2016 Miniature wargame

Blood & Plunder is a miniature wargame designed by Michael Tuñez, and first published in 2016 by Firelock Games. Two players control sides in a historical conflict set during the Golden Age of Piracy, fighting to eliminate their opponent's commander or side's morale through tactical movement of units through a miniature terrain.

== Publishing history ==
Following a successful Kickstarter which raised $215,594, Blood & Plunder was first published by Firelock Games in December 2016. Pirate historian Benerson Little was consulted about the game in order to ensure its historical accuracy. Following this, Firelock Games released the expansions Blood & Plunder: No Peace Beyond the Line in 2018, and Blood & Plunder: Fire on the Frontier in early 2022.

Firelock Games launched the Kickstarter for Blood & Plunder: Raise the Black in October 2020, but release was delayed due to late 2022 the COVID-19 pandemic.' Blood & Plunder: Raise the Black is a starter kit recreating the final battle between Blackbeard and Robert Maynard, and featuring miniatures at the 28mm scale.'

== Gameplay ==
Blood & Plunder is played on a terrain map and each player receives a model ship, a crew of miniatures, a commander miniature, marking tokens, and an Activation Deck. Each round, players draw a cards from their Activation Deck equal to the number of units they control, and choose cards to assign to each unit. Order of play of the units is determined by card suit. Actions, such as moving, rallying, pushing, melee, shooting, and reloading, can be taken in any order but the number of actions a unit takes must sum to the number listed on the card, which is determined by the piece's level of experience (Experienced, Trained, of Veteran). Both commanders gains Command Points at the start of each round, which they can spend to give units additional actions.

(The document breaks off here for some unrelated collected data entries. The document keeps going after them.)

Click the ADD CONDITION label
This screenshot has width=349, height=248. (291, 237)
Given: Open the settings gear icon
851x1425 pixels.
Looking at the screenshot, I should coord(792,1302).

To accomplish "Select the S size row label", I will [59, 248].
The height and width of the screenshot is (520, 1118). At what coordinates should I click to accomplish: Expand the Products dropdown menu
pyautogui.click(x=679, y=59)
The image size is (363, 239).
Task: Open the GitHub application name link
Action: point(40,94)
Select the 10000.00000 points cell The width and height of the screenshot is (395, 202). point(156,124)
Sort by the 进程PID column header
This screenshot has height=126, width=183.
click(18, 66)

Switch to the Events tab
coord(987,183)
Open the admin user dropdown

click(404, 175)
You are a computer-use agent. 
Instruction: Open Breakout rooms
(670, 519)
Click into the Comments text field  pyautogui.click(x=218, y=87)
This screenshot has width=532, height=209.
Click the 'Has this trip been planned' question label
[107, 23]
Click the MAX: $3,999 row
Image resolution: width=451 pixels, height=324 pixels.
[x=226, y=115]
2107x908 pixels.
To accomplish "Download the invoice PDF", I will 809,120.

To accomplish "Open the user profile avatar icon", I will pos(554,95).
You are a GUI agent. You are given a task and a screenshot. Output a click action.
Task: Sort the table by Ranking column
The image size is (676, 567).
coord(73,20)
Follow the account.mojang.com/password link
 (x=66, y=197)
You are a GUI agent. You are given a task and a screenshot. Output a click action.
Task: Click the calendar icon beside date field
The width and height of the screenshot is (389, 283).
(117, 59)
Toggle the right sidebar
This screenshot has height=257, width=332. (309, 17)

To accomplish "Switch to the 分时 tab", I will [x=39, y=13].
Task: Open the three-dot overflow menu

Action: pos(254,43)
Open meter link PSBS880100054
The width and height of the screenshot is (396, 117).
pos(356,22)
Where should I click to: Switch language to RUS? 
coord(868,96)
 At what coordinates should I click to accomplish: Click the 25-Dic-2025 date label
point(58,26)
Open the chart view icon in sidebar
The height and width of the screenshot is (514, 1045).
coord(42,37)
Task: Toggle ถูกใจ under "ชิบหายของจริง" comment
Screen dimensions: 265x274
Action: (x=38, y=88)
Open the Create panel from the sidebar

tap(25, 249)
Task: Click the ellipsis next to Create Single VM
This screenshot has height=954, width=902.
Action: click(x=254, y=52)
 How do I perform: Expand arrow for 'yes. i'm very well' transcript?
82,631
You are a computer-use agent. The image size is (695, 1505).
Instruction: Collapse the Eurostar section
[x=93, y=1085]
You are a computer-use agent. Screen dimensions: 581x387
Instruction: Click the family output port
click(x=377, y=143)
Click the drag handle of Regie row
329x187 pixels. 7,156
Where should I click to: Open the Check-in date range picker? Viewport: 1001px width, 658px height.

A d10 is rolled for each attacking unit, which must be greater than or equal to the defending unit's attack score in order to hit; on successful hits, the defending player rolls a saving throw to see if they lose a miniature from that unit. The defender then takes Resolve Tests based on number of casualties and gains a Fatigue Point on a failure. Units also gain Fatigue Points by pushing, and these points negatively affect their ability to act proportional to the amount it has, with the unit being destroyed if it acquires seven points. Players receive a Strike Point if they take casualties or the other player completes a scenario-specific victory condition, and must take a Strike Test of their commander's morale if they ever have two more Strike points than their opponent. A player loses if they fail a Strike Test or if their commander dies.

== Reception ==
The game was nominated for the Miniatures category of the 2018 Origins Awards. In a brief review for IGN, Charlie Theel and Matt Thrower praised the game for its cinematic, yet historical accurate gameplay, concluding that the "details add a sharp texture to play and help anchor the experience to its rich Caribbean setting."' Chris King, writing for Wargames Soldiers & Strategy Magazine, praised the "well-organized, helpfully unambiguous, clearly indexed, and beautifully presented" rules, intuitive mechanics, and variety of model pieces.